**GOAL OF THE EXERCISE:**
The required answer is an exact copy of the lines from the one containing "Given: Click the" to the end of the listing, both included, without any pictures.

**DATA FOR PROCESSING:**
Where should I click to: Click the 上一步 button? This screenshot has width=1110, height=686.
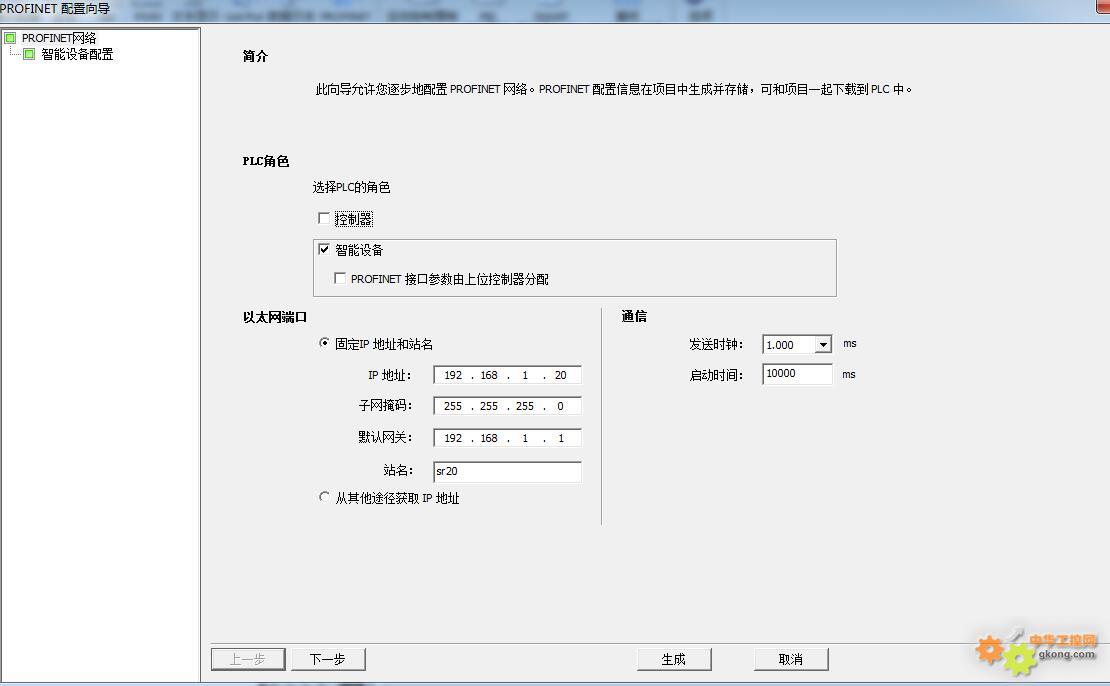(x=248, y=659)
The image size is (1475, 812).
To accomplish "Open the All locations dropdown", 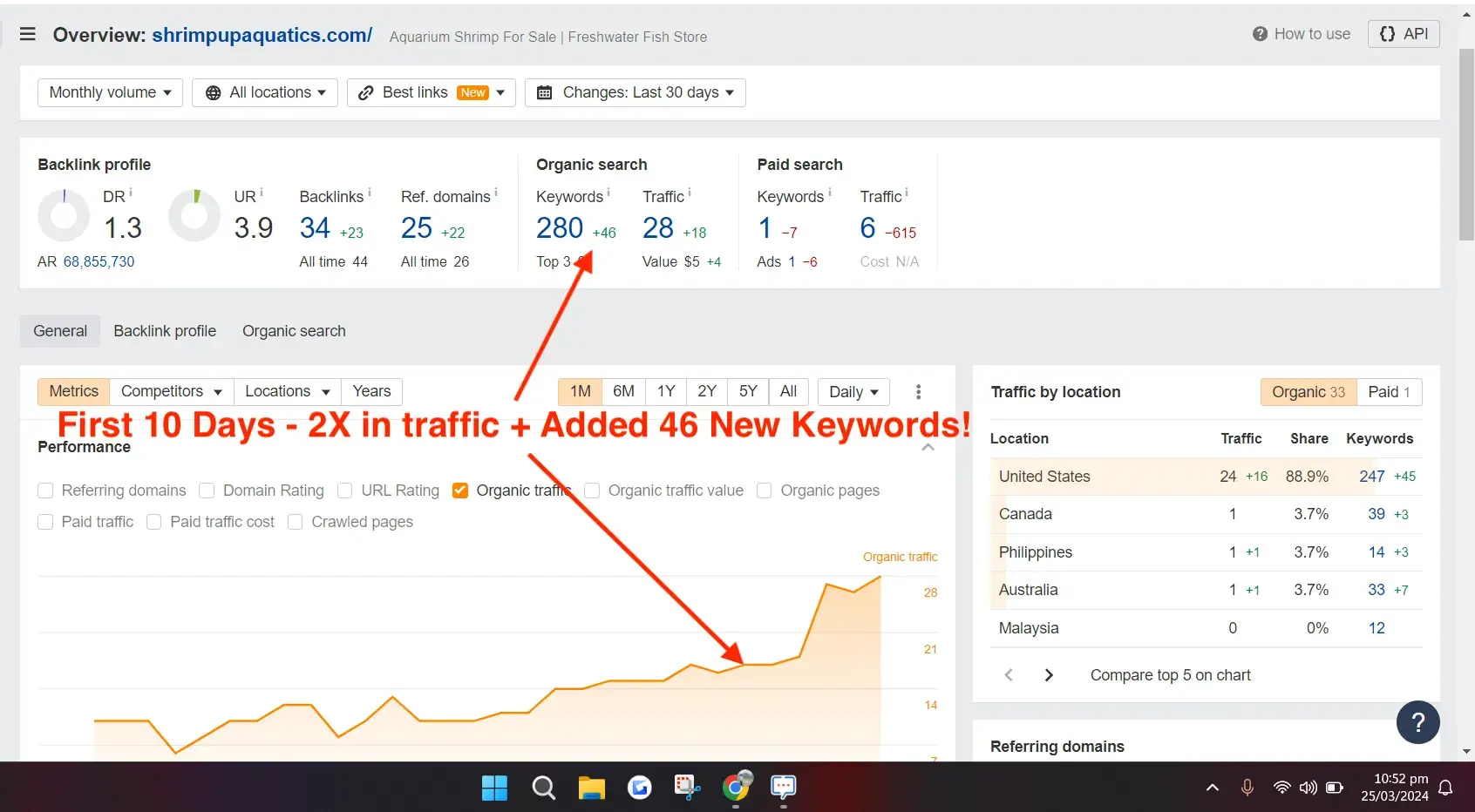I will click(x=265, y=92).
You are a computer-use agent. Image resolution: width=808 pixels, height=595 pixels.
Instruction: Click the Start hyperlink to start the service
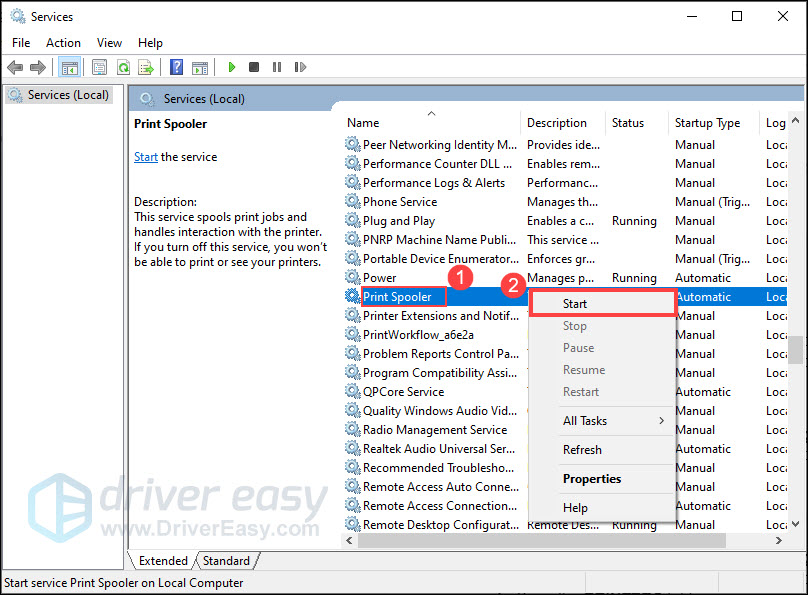click(x=145, y=156)
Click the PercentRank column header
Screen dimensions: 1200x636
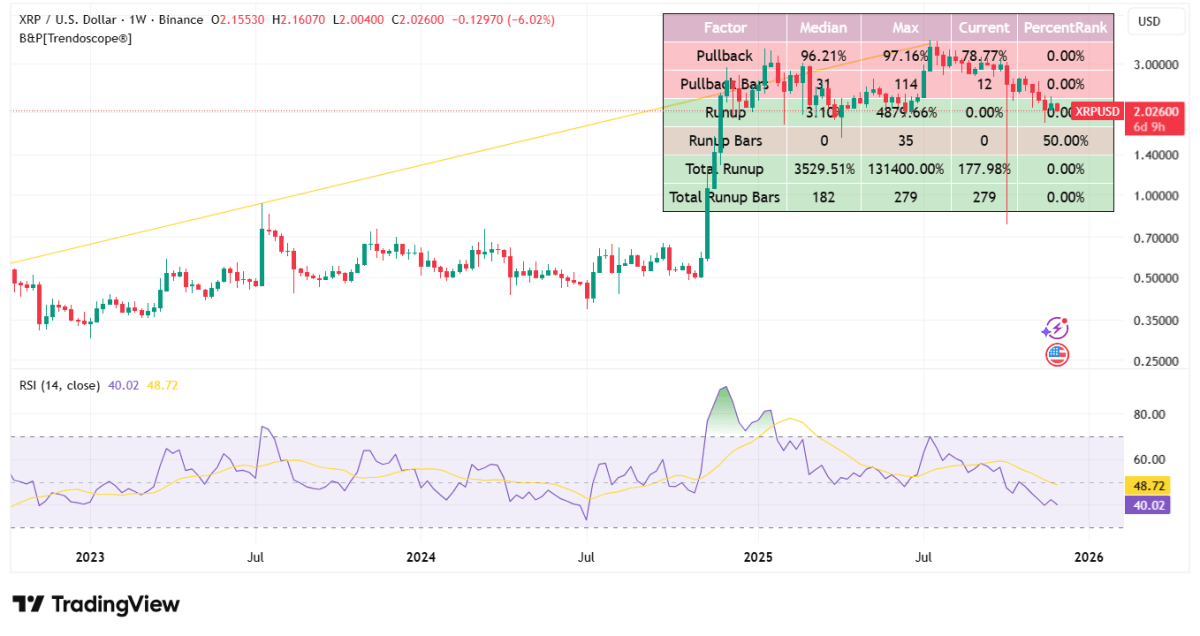pos(1065,28)
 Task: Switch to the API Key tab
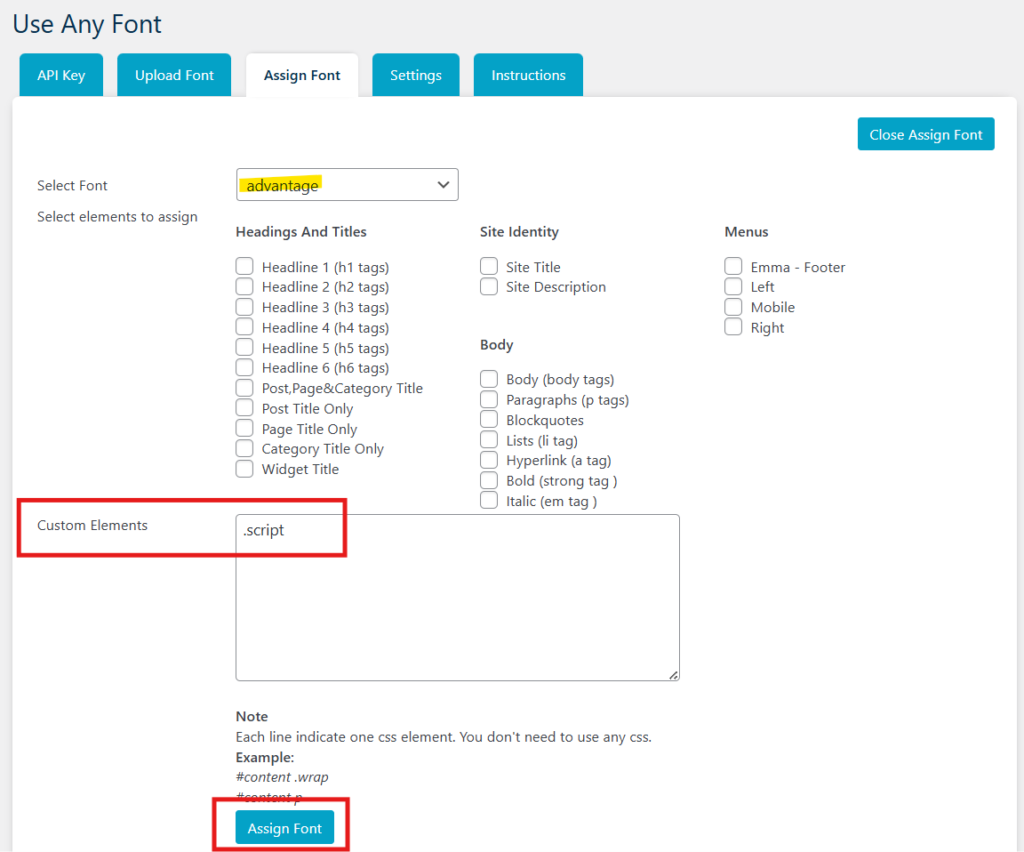pyautogui.click(x=61, y=76)
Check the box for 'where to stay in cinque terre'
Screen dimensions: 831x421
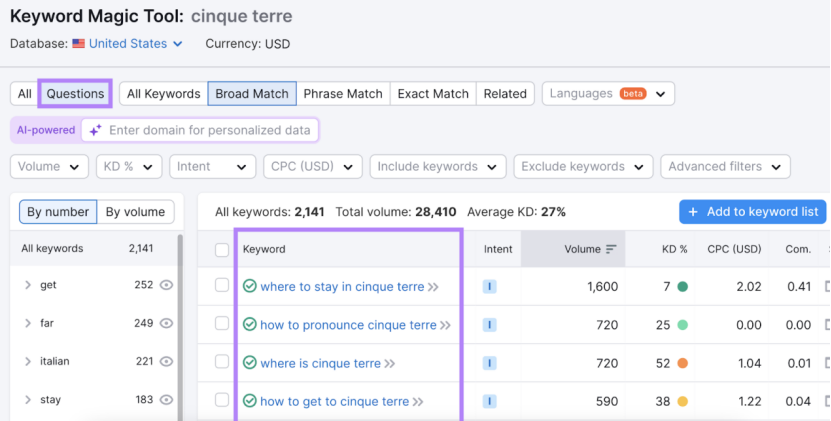pos(222,286)
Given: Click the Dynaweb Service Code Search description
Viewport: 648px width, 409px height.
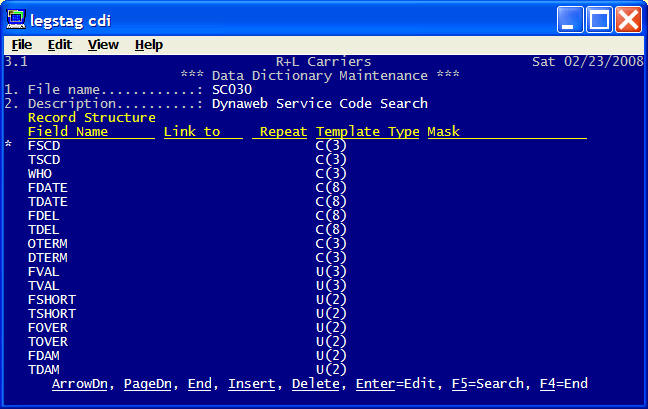Looking at the screenshot, I should (319, 104).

**YOUR RESPONSE:**
Given: Click the Dynaweb Service Code Search description
Viewport: 648px width, 409px height.
Looking at the screenshot, I should (319, 104).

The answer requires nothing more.